Молодая женщина с грудным ребенком да ее старушка-мать приютили нас в своем домике — в комнатушке, двери которой выходили прямо во двор, обнесенный редкими прутиками тальника. Клара Дубкова, ее радист Тоша Хохлова и я спали на узком деревянном сундуке у обледенелого окошка. Как нам это удавалось — трудно сказать, но Тоша жаловалась, что за ночь у нее к стене примерзал бок.

Связки полыни лежали у двери, и в комнате чувствовался горьковатый степной запах. Полынью мы топили печь. Сегодня моя очередь присматривать за огнем, его надо поддерживать всю ночь. Но топлива мало, и я понемножку подкладывала небольшие кучки хрустящих веток на горку тлеющего пепла. Полынь жарко вспыхивала, через несколько секунд поржавевшие бока печки накалились докрасна, и тепло растекалось вокруг. На лице у спящей Тоши появилось блаженное выражение. «Небось, плюшки снятся…» — усмехнулась я про себя.
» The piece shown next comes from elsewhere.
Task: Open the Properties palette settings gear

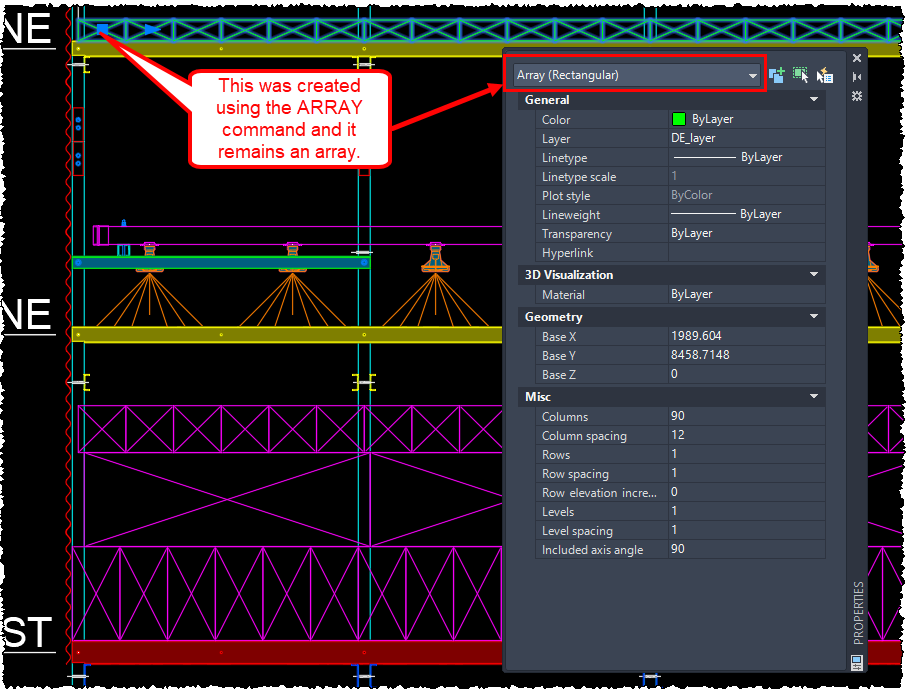Action: coord(857,96)
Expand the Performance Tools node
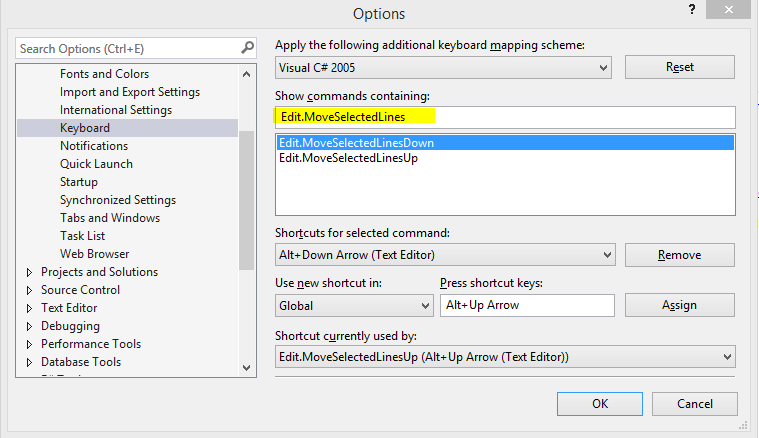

…Сегодня вечером, едва закончилась предполетная подготовка и мы уже складывали карты, чтобы идти отдыхать, как в комнату эскадрильи вошла Женя.

— Ну, галоиды-галогены и вся таблица Менделеева, вот вам!

Мы застыли в немом изумлении, а Женя, улыбаясь во весь рот, торжественно поставила на стол большую плетеную корзину со сдобными булками.

— Вот это да-а… — Тоша даже присела на край дощатых нар.

Еды нам всегда не хватало, да и была она скудной. Перловая каша с конопляным маслом порядком надоела, а тут такая роскошь!

— Откуда, комэск? Может быть, посылка?

— Ну, какая посылка с булками?! Я сегодня была на собрании в соседней деревне, доклад там делала. Вот, пока я говорила, женщины подарок всем вам приготовили. — Женя присела у стола и вытерла ладонью мокрое от растаявшего снега лицо. — А чтоб никому не было обидно, разделим по-брат-ски: брату побольше, себе поменьше. — Женя снова рассмеялась и, оглядываясь вокруг, вдруг повернулась ко мне: — Вот ты давай и дели! Только честно, а то подружек у тебя много.

Я уселась на нары и поставила корзину к себе на колени. Булки разные: побольше, поменьше — и пахли они домом, праздником, покоем. Я даже задержала дыхание, чтобы продлить это наслаждение.

— Кому? — выбрав самую большую и румяную булку, спросила я. Все отвернулись в сторону, а Тоша крикнула:

— Жене! Комэску!

— Нет, нет! — запротестовала Женя. — Я уже свою съела по дороге.